Anyway My timing results are:
> uname -a
Darwin Alpha.local 10.4.0 Darwin Kernel Version 10.4.0: Fri Apr 23 18:28:53 PDT 2010; root:xnu-1504.7.4~1/RELEASE_I386 i386
> gcc --version | grep GCC
i686-apple-darwin10-gcc-4.2.1 (GCC) 4.2.1 (Apple Inc. build 5659)
> g++ thread.cpp -o thread -I~/include
> g++ fork.cpp -o fork -I~/include
> foreach a ( 1 2 3 4 5 6 7 8 9 10 12 15 20 30 40 50 60 70 80 90 100 )
foreach? ./thread ${a} >> A
foreach? end
> foreach a ( 1 2 3 4 5 6 7 8 9 10 12 15 20 30 40 50 60 70 80 90 100 )
foreach? ./fork ${a} >> A
foreach? end
vi A
Thread: Fork:
C Start Wait Total C Start Wait Total
==============================================================
1 26 145 171 1 160 37 197
2 44 198 242 2 290 37 327
3 62 234 296 3 413 41 454
4 77 275 352 4 499 59 558
5 91 107 10808 5 599 57 656
6 99 332 431 6 665 52 717
7 130 388 518 7 741 69 810
8 204 468 672 8 833 56 889
9 164 469 633 9 1067 76 1143
10 165 450 615 10 1147 64 1211
12 343 585 928 12 1213 71 1284
15 232 647 879 15 1360 203 1563
20 319 921 1240 20 2161 96 2257
30 461 1243 1704 30 3005 129 3134
40 559 1487 2046 40 4466 166 4632
50 686 1912 2598 50 4591 292 4883
60 827 2208 3035 60 5234 317 5551
70 973 2885 3858 70 7003 416 7419
80 3545 2738 6283 80 7735 293 8028
90 1392 3497 4889 90 7869 463 8332
100 3917 4180 8097 100 8974 436 9410
Edit:
Doing a 1000 children caused the fork version to fail.
So I have reduced the children count. But doing a single test also seems unfair so here is a range of values.
mumble ... I do not like your solution for many reasons:
You are not taking in account the execution time of child processes/thread.
You should compare cpu-usage not the bare elapsed time. This way your statistics will not depend from, e.g., disk access congestion.
Let your child process do something. Remember that "modern" fork uses copy-on-write mechanisms to avoid to allocate memory to the child process until needed. It is too easy to exit immediately. This way you avoid quite all the disadvantages of fork.
CPU time is not the only cost you have to account. Memory consumption and slowness of IPC are both disadvantages of fork solution.
You could use "rusage" instead of "clock" to measure real resource usage.

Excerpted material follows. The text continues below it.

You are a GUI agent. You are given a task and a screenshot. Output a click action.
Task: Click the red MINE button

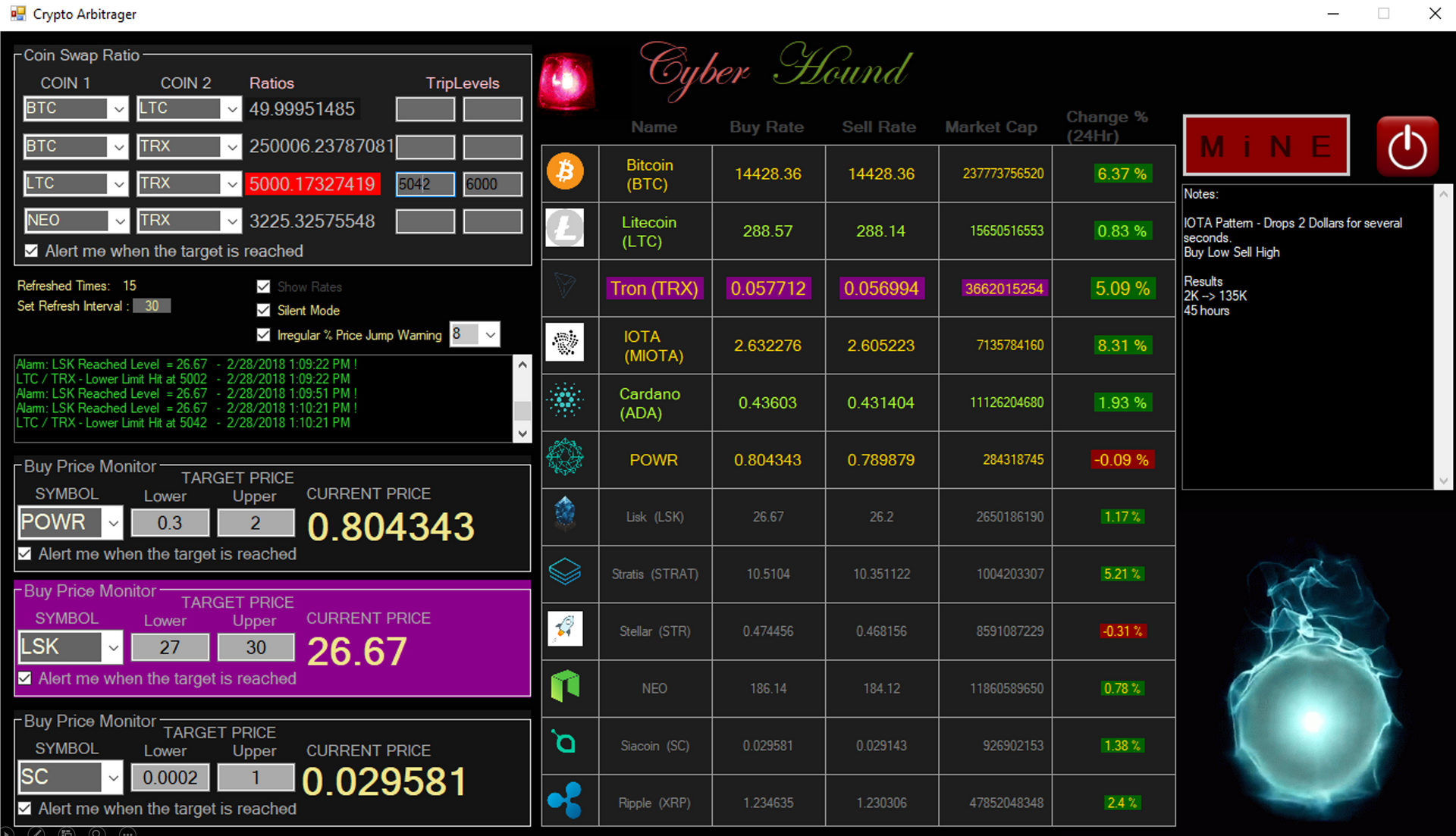[1266, 146]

P.S. I do not think you can really measure the process/thread overhead writing a simple test program. There are too many factors and, usually, the choice between threads and processes is driven by other reasons than mere cpu-usage.
Under Linux fork is a special call to sys_clone, either within the library or within the kernel. Clone has lots of switches to flip on and off, and each of them effects how expensive it is to start.

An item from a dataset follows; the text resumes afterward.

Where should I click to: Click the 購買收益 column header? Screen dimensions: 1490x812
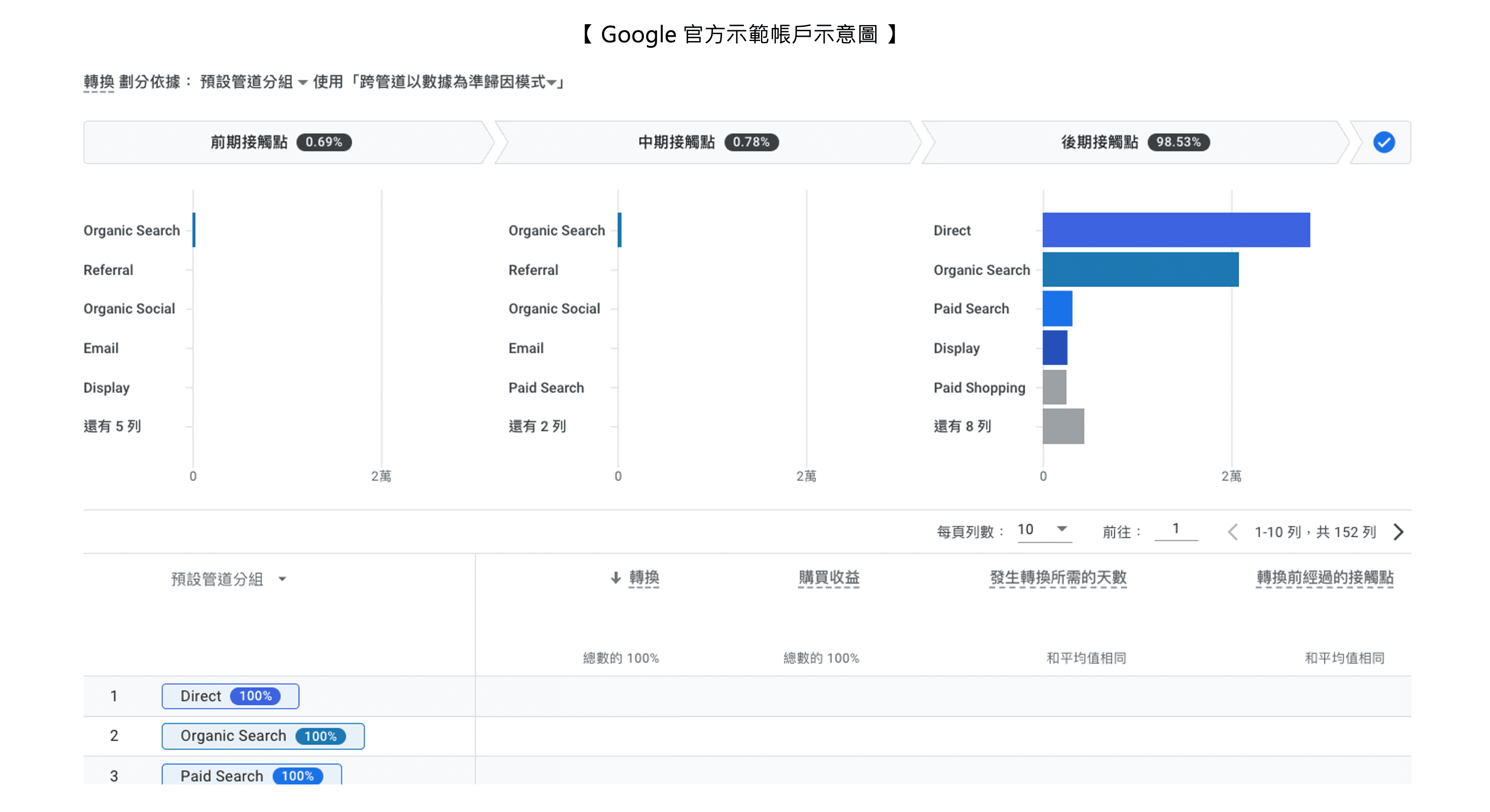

The actual library function clone is probably more expensive than fork though because it does more, though most of that is on the child side (stack swapping and calling a function by pointer).
What that micro-benchmark shows is that thread creation and joining (there are no fork results when I'm writing this) takes tens or hundreds of microseconds (assuming your system has CLOCKS_PER_SEC=1000000, which it probably has, since it's an XSI requirement).
Since you said that fork() takes 3 times the cost of threads, we are still talking tenths of a millisecond at worst. If that is noticeable on an application, you could use pools of processes/threads, like Apache 1.3 did. In any case, I'd say that startup time is a moot point.
The important difference of threads vs processes (on Linux and most Unix-likes) is that on processes you choose explicitly what to share, using IPC, shared memory (SYSV or mmap-style), pipes, sockets (you can send file descriptors over AF_UNIX sockets, meaning you get to choose which fd's to share), ... While on threads almost everything is shared by default, whether there's a need to share it or not. In fact, that is the reason Plan 9 had rfork() and Linux has clone() (and recently unshare()), so you can choose what to share.